経常収支がプラスであるのは貿易収支がプラスであるためです。貿易収支とは輸出額から輸入額を差し引いた額のことであり、輸出額が輸入額を上回っているといわゆる貿易黒字となり、輸入額が輸出額を上回っているといわゆる貿易赤字となります。また、資本収支とは事業のための投資や資産運用のための投資などを合わせたもので、資本収支がプラスであれば中国に資金が流入していること、マイナスであれば中国から資金が流出していることを示しています。ちょっとややこしいのは外貨準備増減で、外貨準備増減がプラスというのは外貨から自国通貨に変換して外貨準備高が減ったことになりますが資金流入であり、外貨準備増減がマイナスというのは自国通貨から外貨に変換して外貨準備高が増えたことになりますが資金流出を指しています。

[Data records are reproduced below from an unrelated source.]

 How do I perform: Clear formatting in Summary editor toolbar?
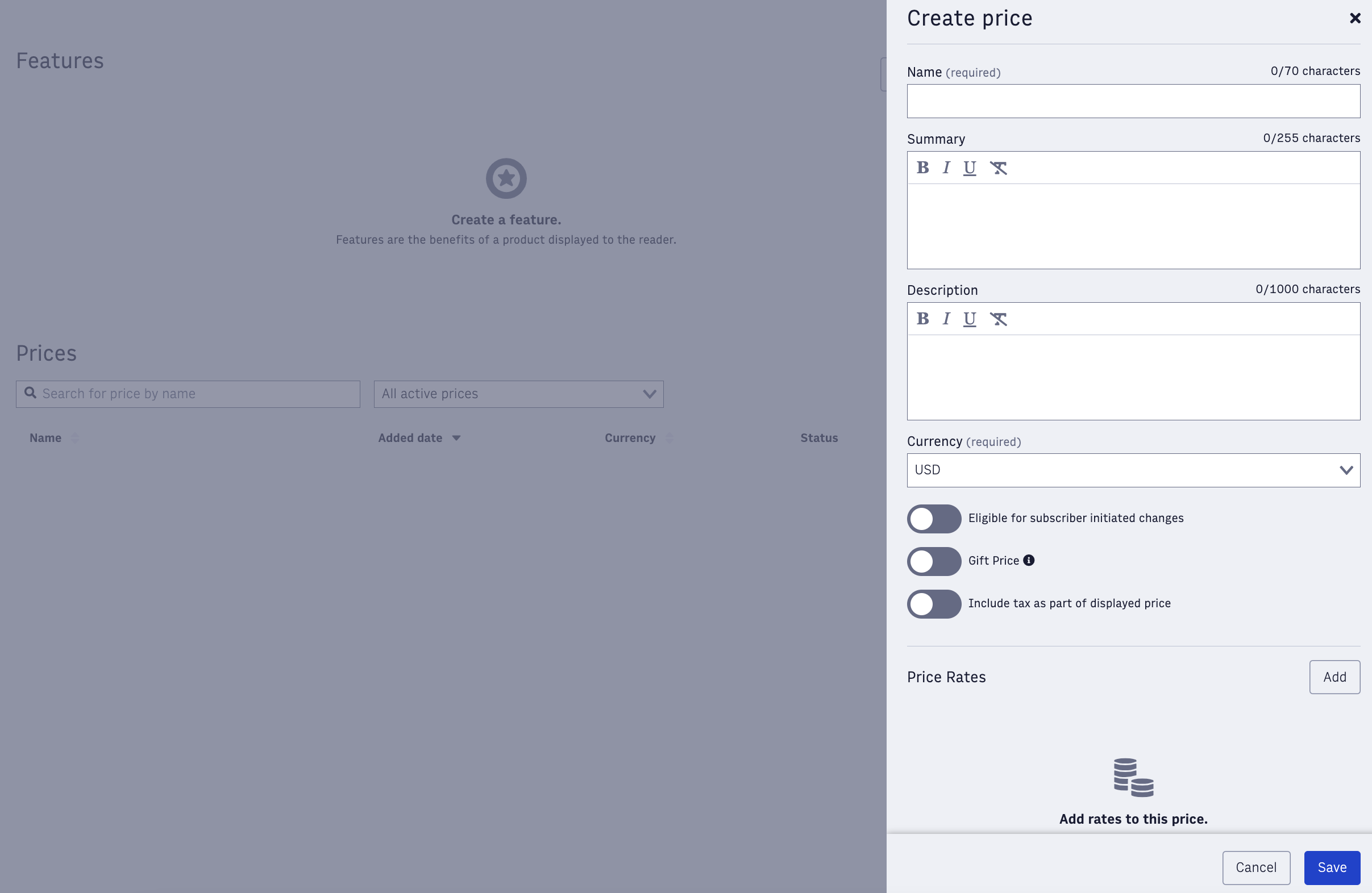pos(998,168)
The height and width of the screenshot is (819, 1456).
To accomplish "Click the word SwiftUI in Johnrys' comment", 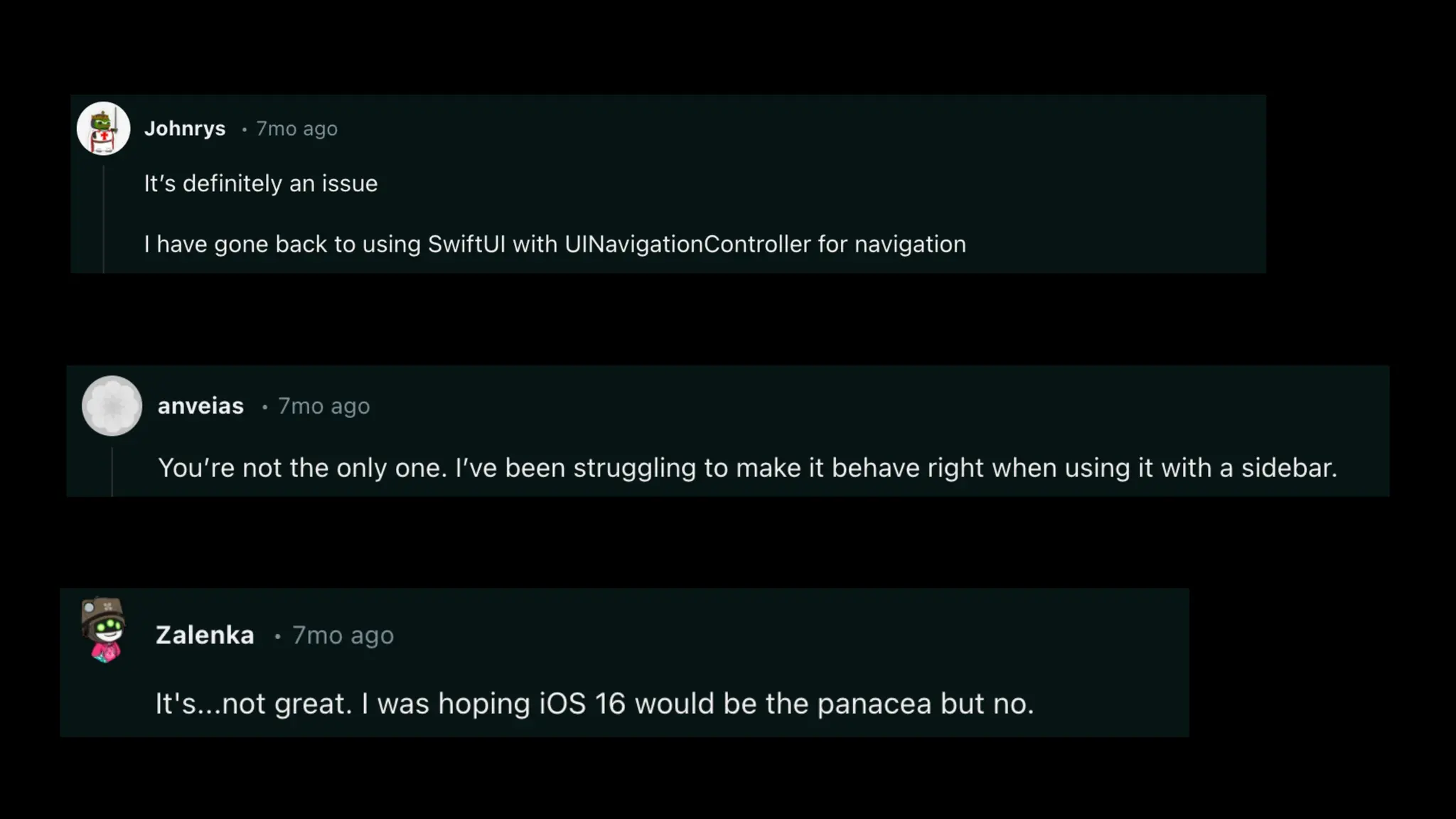I will 466,244.
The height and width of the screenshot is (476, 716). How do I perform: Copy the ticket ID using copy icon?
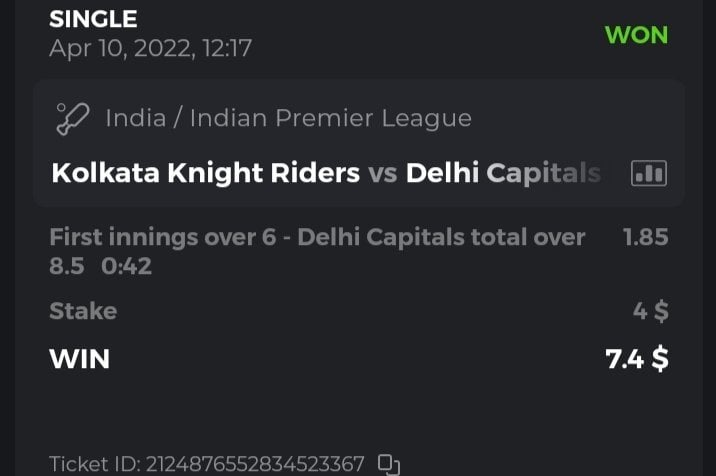coord(388,464)
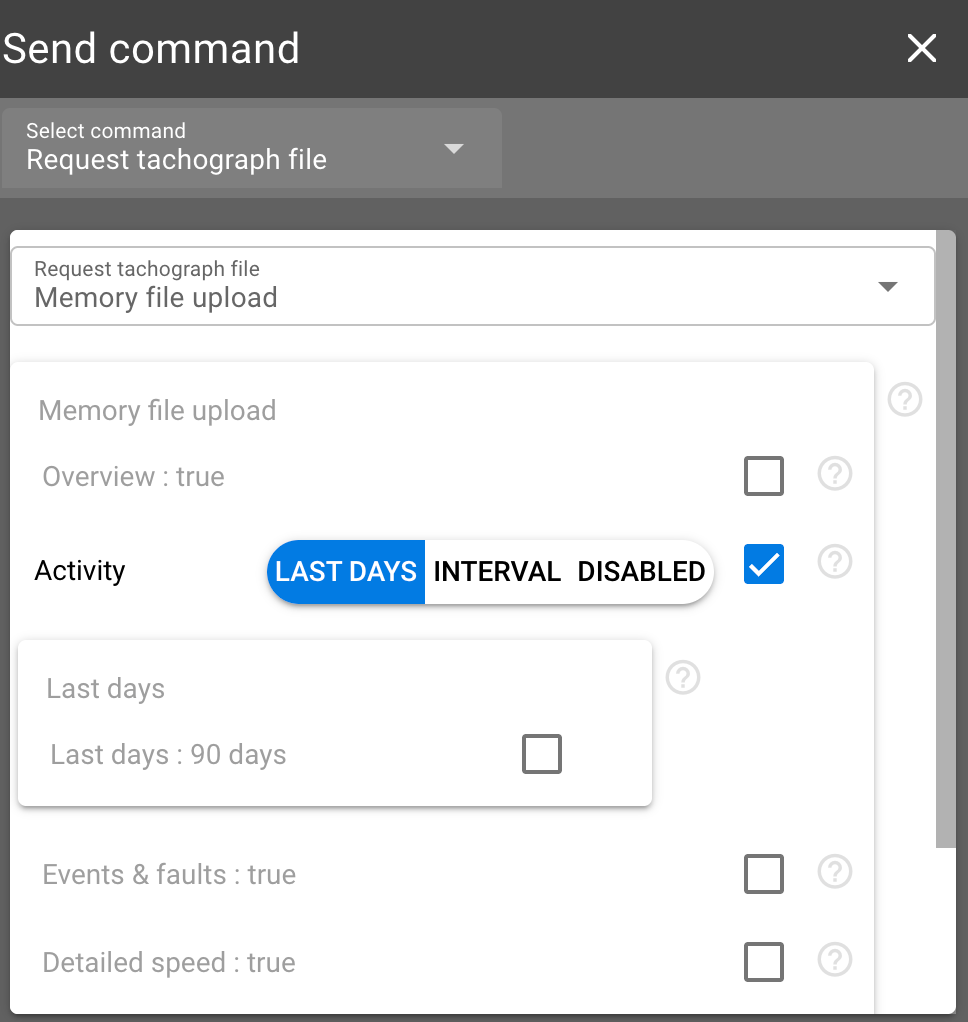Open help icon for Last days panel
The width and height of the screenshot is (968, 1022).
coord(682,678)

A期間では資本収支がプラスですので、海外から中国への投資が活発に行われていた時期といえます。貿易収支もプラスですが、貿易で得た外貨を人民元に変換したり中国から外国資産に投資した額以上に、海外からの中国への投資が大きかった時期と言えるでしょう。
一方でB期間では資本収支がマイナスに転じています。中国からの資本流出が発生していることを示していますが、この背景には中国企業による外国企業の買収が考えられるほか、保有資産を海外に持ち出そうとする動きもあったのかもしれません。資本流出によって人民元に下落圧力がかかったため、当局は貿易で得た外貨を売って人民元を買い支えることで人民元の下落圧力に耐えようとしたのかもしれませんが、下落圧力に耐え切れず2015年8月に人民元の大幅な切り下げに踏み切ったと考えられます。
図1:中国の国際収支の推移と内訳
出所:中国国家外貨管理局よりeワラント証券投資情報室作成
貿易黒字に頼る中国
図2は資本収支を直接投資とそれ以外のものに分けたものです。直接投資とは永続的権益の取得を目的として株式等であれば出資比率が10%以上の出資を言います。合弁会社や工場などを建設して進出する大掛かりな投資をイメージすれば良いでしょう。B期間では当初から資本流出が懸念されていましたが、ついに2016年第2四半期には直接投資のマイナスが拡大していることがわかります。資本流出が本格化した印象ですが、トランプ氏の当選以降はさらに資本流出が加速している可能性があります。
図2:中国の資本収支の推移と内訳
出所:中国国家外貨管理局よりeワラント証券投資情報室作成
中国にとって頼みの綱は貿易黒字です。輸出が輸入を上回っている限り外貨を獲得することができます。しかし、貿易黒字はこの数年減少傾向にあります。中国が貿易黒字であるということは、どこかの国は貿易赤字であるので、貿易赤字を続けていても耐えられる経済の強い国がないと中国は貿易黒字を維持できないでしょう。世界の中で経済が好調を維持しているのは米国であり、中国の全輸出先における対米依存度は上昇傾向にあります(図3)。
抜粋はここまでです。